We are a group of scholars, thinkers, and activists whose paths crossed five years ago, the start of what would turn out to be a long-lasting “fellowship” of friendship and support. (Yes, there is a strong Lord of the Rings fandom among us.) We all attended Christian universities or colleges as undergraduates, and went on to pursue advanced degrees, joining the world of academia for either a passing moment or as a lifelong endeavor. We are mostly in our late 20s, with a few respected elders in their early 30s. Beyond that, we have a wide range of contexts, from the Pacific Northwest to Louisiana to Maine, where some live in the big cities of Los Angeles, Chicago, or Boston while others reside in small towns in the Midwest or the Texas plains.
As diverse graduate students, raised in the church, we have been participants in two different conversations -- an academic conversation about social equity and justice and a spiritual conversation about the values of Christianity -- that are not always intelligible to one another. With many Americans expressing a hope for dialogue and bridge-building, we are exploring the possibilities and limits of pursuing conversation at the intersection of politics and faith.
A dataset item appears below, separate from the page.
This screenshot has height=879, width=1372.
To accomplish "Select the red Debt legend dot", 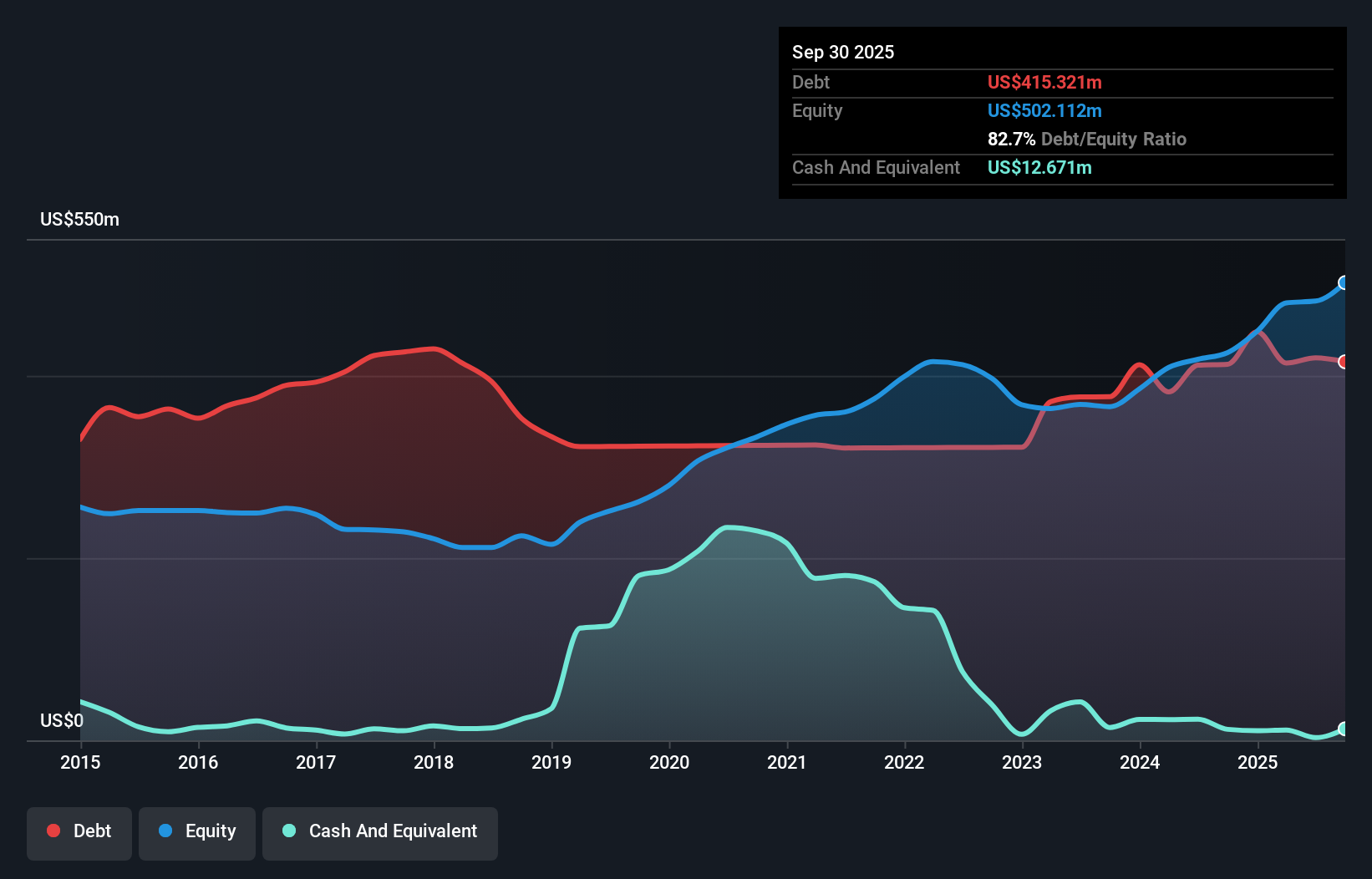I will point(52,831).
Our title One Spoke is a bit of a play on words, unearthed from a quote by Dietrich Bonhoeffer, the German Lutheran pastor killed during World War II, in which he describes how we are called to actively oppose evil, driving a “spoke” into the wheel of injustice. Far too often, the Christian emphasis on compassion and mercy has limited us and given rise to the assumption that Christians only passively respond to injustice. We disagree. We believe that Christians must lead the fight to make this world a better place, which includes not only standing up in defense of the vulnerable, the weak, and the downtrodden, but also trying to combat the systems that create these problems in the first place.
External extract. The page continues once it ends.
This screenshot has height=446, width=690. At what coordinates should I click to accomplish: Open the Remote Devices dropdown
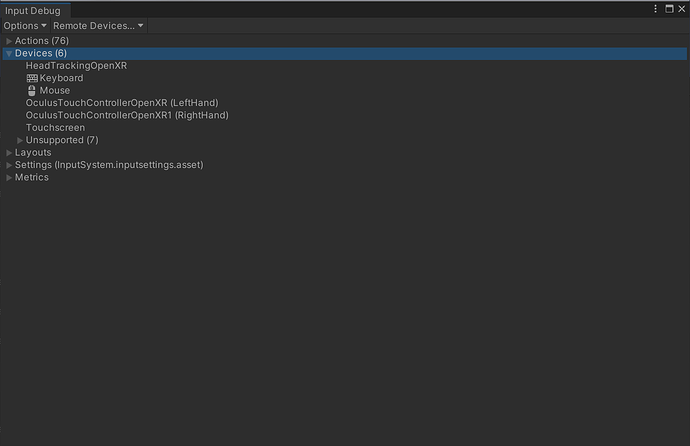[x=98, y=25]
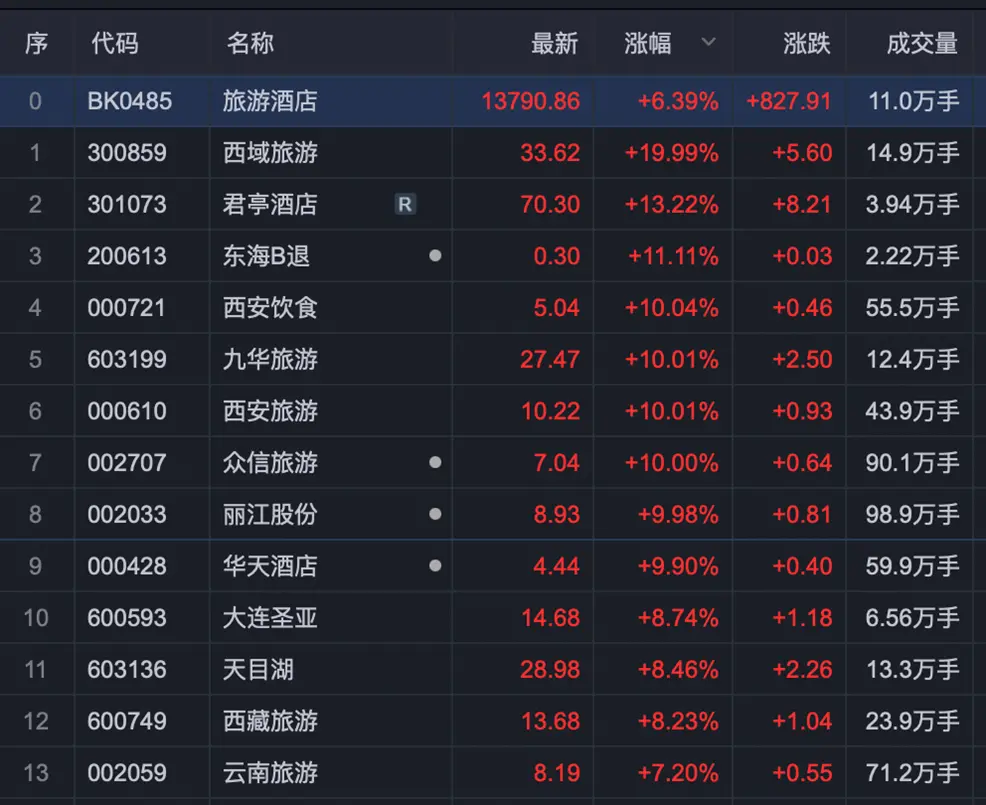
Task: Click the gray dot marker next to 丽江股份
Action: click(435, 514)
But One Spoke also refers to the act of speaking, of striving to communicate more effectively, putting words to our thoughts and values. From the Bible, we know that speaking is an act of creation; God speaks to call things into being, to heal people from sickness, and to bring the dead to life. Most of us are grad students in the humanities, where discursive analysis is a major part of our scholarship: What is being said? Who is being included or excluded by our words? Where are the deeper connections, and how are they revealed and shared? As the nature of the current political, social, and cultural landscape unfolds after November's election, many of us felt especially that we had not found the courage or the voice to begin communicating with our largely white Christian communities about our commitments to social justice. Through this blog, we strive to explain how the tools and perspectives of academia can actually help people better live out the demands of their faith in the public sphere. By attempting to “translate” between Christian and academic vocabulary, we also hope that our blog will be useful for academics whose exposure to Christianity might otherwise have been somewhat one-dimensional.
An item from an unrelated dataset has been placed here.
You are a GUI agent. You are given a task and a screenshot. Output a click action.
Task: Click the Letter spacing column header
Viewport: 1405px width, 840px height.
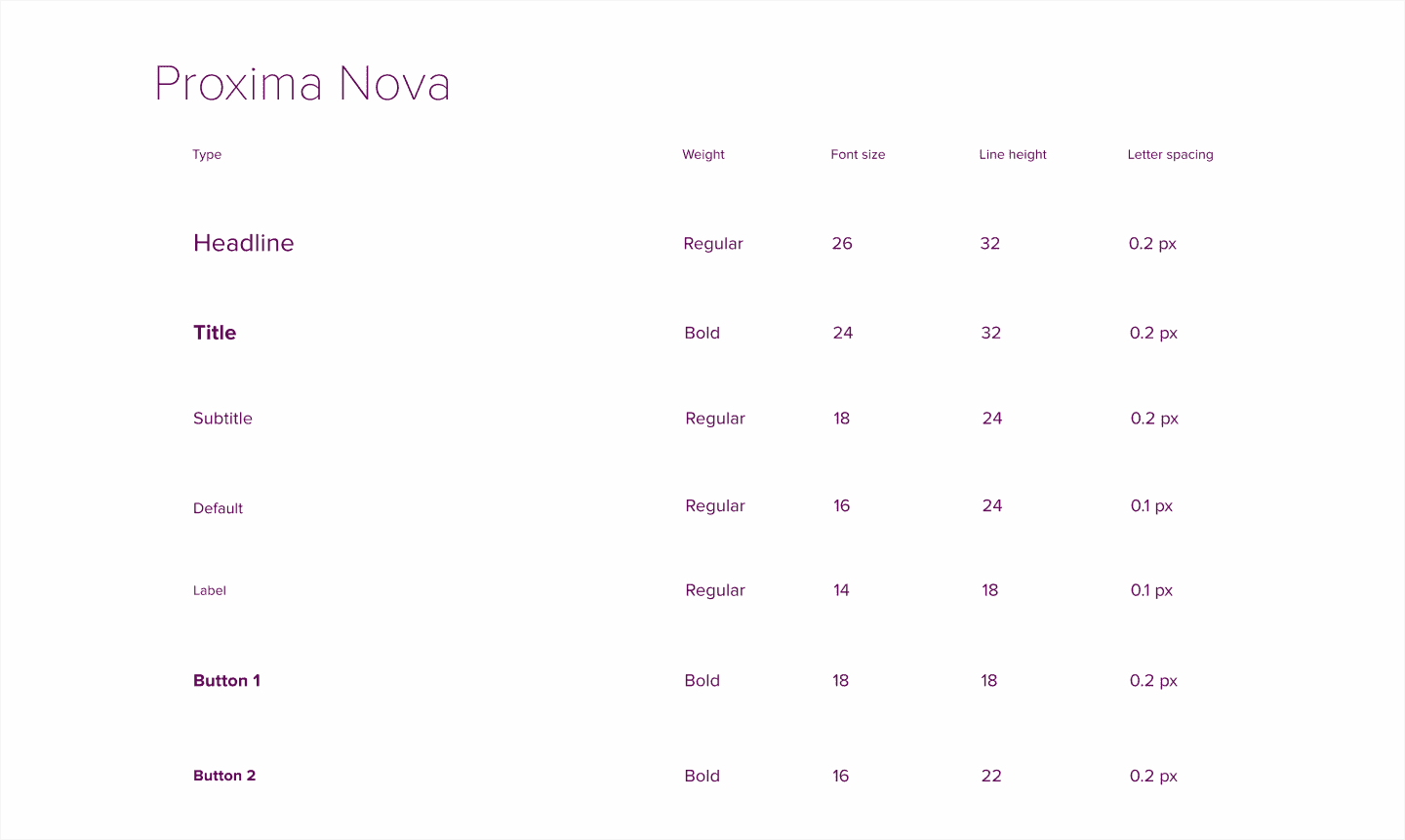click(1170, 154)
The friends and writers who gather in conversation on this blog do not always agree with each other on the best way to pursue justice, and part of what we wrestle with is how to respond when our faith commitments give rise to different political perspectives. But we still talk and laugh and love each other. As we work through these difficult questions together, we hope also to pursue a deeper and broader understanding of the kinds of politics that might arise out of a Christian worldview. Conversations about religion and politics often provide only a few, narrow snapshots of what it looks like to be a Christian in the world, and we are searching for a greater variety of Christian practices in our communities. We know we still have much to learn -- but we also hope that by speaking up, we can promote dialogue, justice, and greater respect for the dignity of each human person.